El gobernador Silvano Aureoles Conejo tiene derecho a aspirar a la presidencia de la República; a lo que no tiene derecho es a comprometer el futuro de Michoacán con acciones que, parece, buscan la aprobación del presidente Enrique Peña Nieto, señaló Roberto Pantoja Arzola.

De acuerdo con el presidente del Comité Ejecutivo Estatal del Partido Movimiento de Regeneración Nacional (Morena), las ambiciones políticas del gobernador michoacano lo han llevado a ser un político inacabado: no ha terminado ninguna de las encomiendas que le ha dado la ciudadanía con su voto.

Para el dirigente partidista, los enroques en el gabinete de Aureoles Conejo no parecen encaminados a mejorar el desempeño de su gobierno; “entre los movimientos más preocupantes está el de Juan Bernardo Corona, actual titular de la Secretaría de Seguridad Pública a la Secretaría General de Gobierno; eso indica que mantendrá su tendencia de represión contra activistas sociales y opositores”.

Recordó que Bernardo Corona fue acusado, durante su paso por la Procuraduría General de Justicia del Estado de Guerrero, de extorsionar a los policías ministeriales, con pagos de entre 50 mil y 200 mil pesos para otorgarles el cambio de adscripción.

Lo peor en su carrera no ha sido lo de Guerrero, consideró; “ha sido su trayectoria en Michoacán, él es responsable directo del asesinato de 4 comuneros de Arantepacua, en abril de este año, de los golpes y detención contra ecologistas que se manifestaban contra las obras del nuevo camino a Santa María el 12 de octubre y la represión reciente contra los normalistas”.

Queda Claro, dijo, que Silvano Aureoles, en la misma línea que Miguel Ángel Mancera, quiere demostrarle a Peña Nieto que tiene capacidad para gobernar al país, mediante el uso de la fuerza contra el descontento, igual que han hecho Calderón Hinojosa y el actual presidente de la República, “y eso, definitivamente, afecta a Michoacán”.

En lugar de utilizar la violencia contra la disidencia, como cualquier dictador, Aureoles Conejo debería establecer espacios de diálogo; “no ha podido generar seguridad para los michoacanos; el crimen organizado avanza en la entidad, la violencia se incrementa y Silvano actúa contra quienes tratan de hacer algo por la entidad”.
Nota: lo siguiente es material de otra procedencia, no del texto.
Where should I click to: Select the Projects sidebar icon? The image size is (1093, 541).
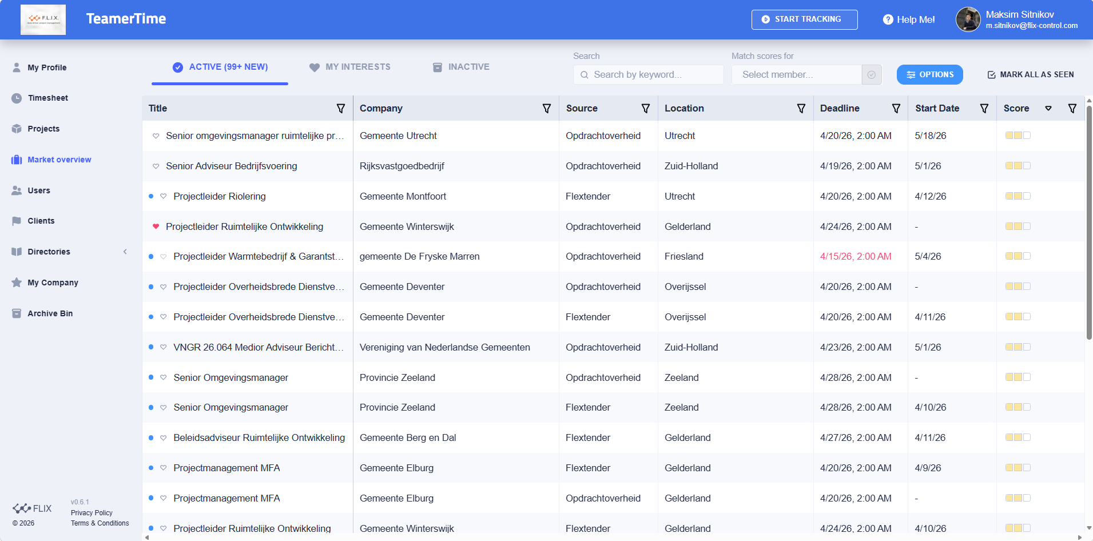(x=17, y=129)
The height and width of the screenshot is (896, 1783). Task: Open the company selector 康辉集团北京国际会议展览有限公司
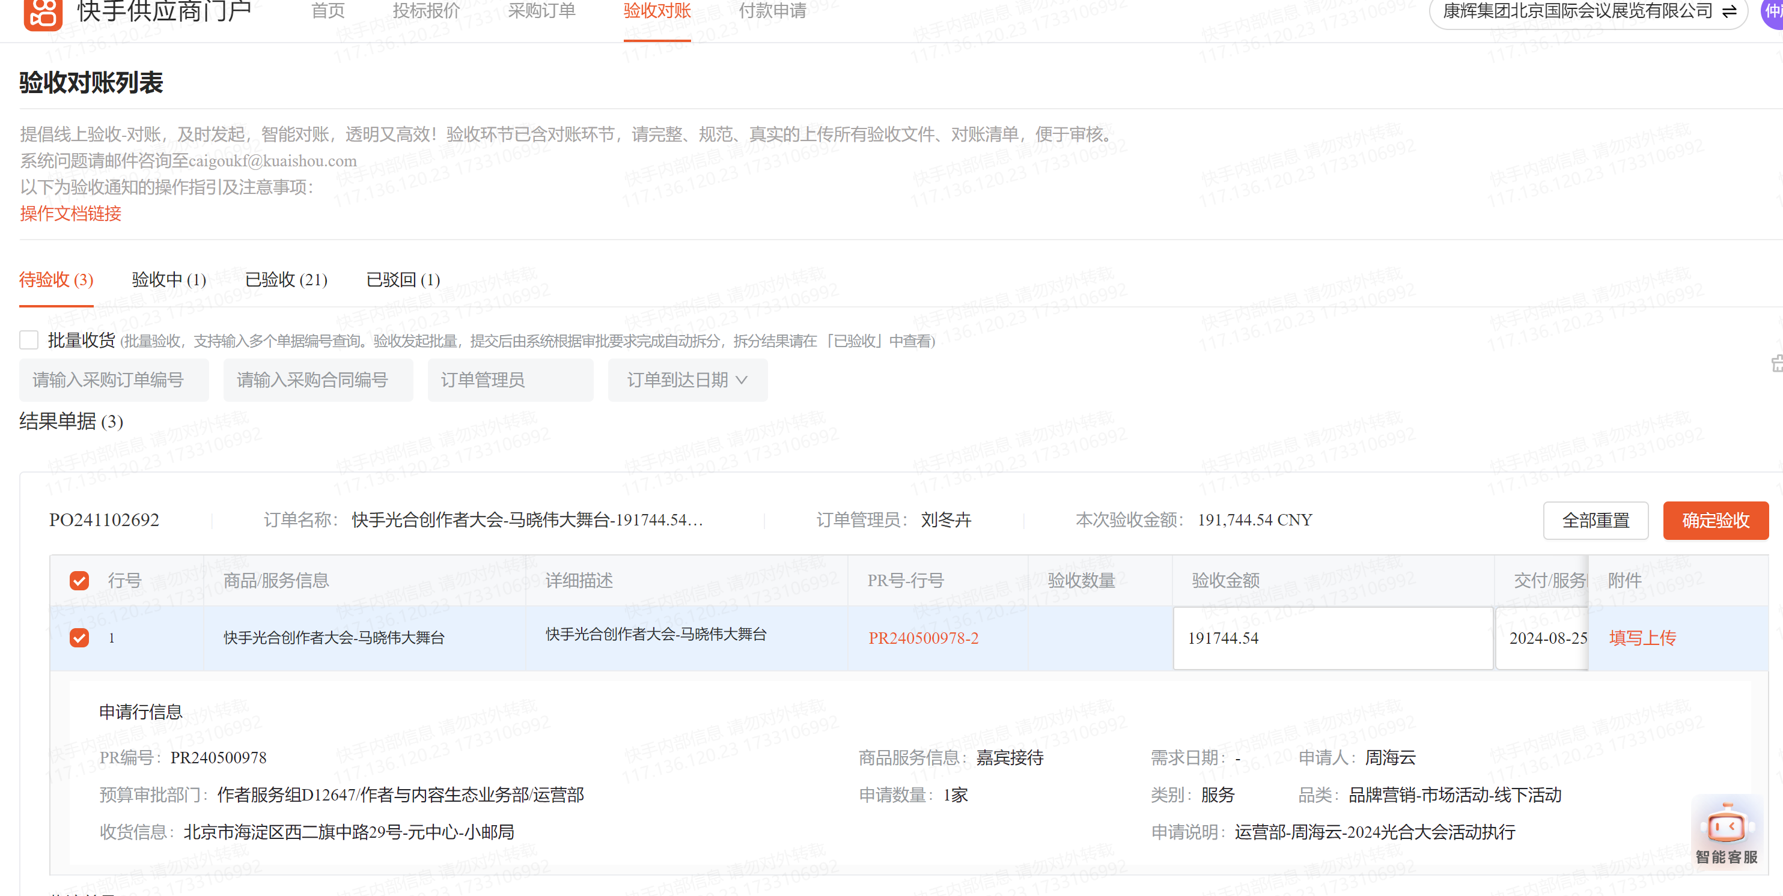point(1578,11)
El enroque de Pascual Sigala Páez, advirtió, tampoco es buena noticia; deja el su curul en el Congreso para incorporarse al gabinete, posiblemente a la Secretaría de Desarrollo Rural y Agroalimentario. “Cuando Aureoles Conejo pasó por esa secretaría, durante el gobierno de Lázaro Cárdenas Batel, sólo beneficio a los grandes capitales y marginó, prácticamente, a la mayoría de los campesinos de los programas agrarios; en aquel tiempo Sigala Páez fue subsecretario”.

Con la salida de Sigala del Congreso, explicó, Aureoles Conejo no pierde a un incondicional en una posición estratégica, pues en lugar de Sigala quedará Antonio García Conejo, hermano del gobernador. “Con ello podrá seguir manejando los hilos del Legislativo michoacano a favor de sus intereses. Silvano pedirá licencia, pero seguirá manejando el gobierno”.

Eso, a decir del presidente del CEE de Morena, no beneficia a Michoacán. Si Aureoles Conejo quiere dejar la gubernatura para buscar la presidencia, debe hacerlo al cien por ciento, para que el estado pueda trabajar adecuadamente. Si quiere continuar en el gobierno, que lo haga como gobernador, pero realmente comprometido con el estado y no con sus intereses y los de sus amigos.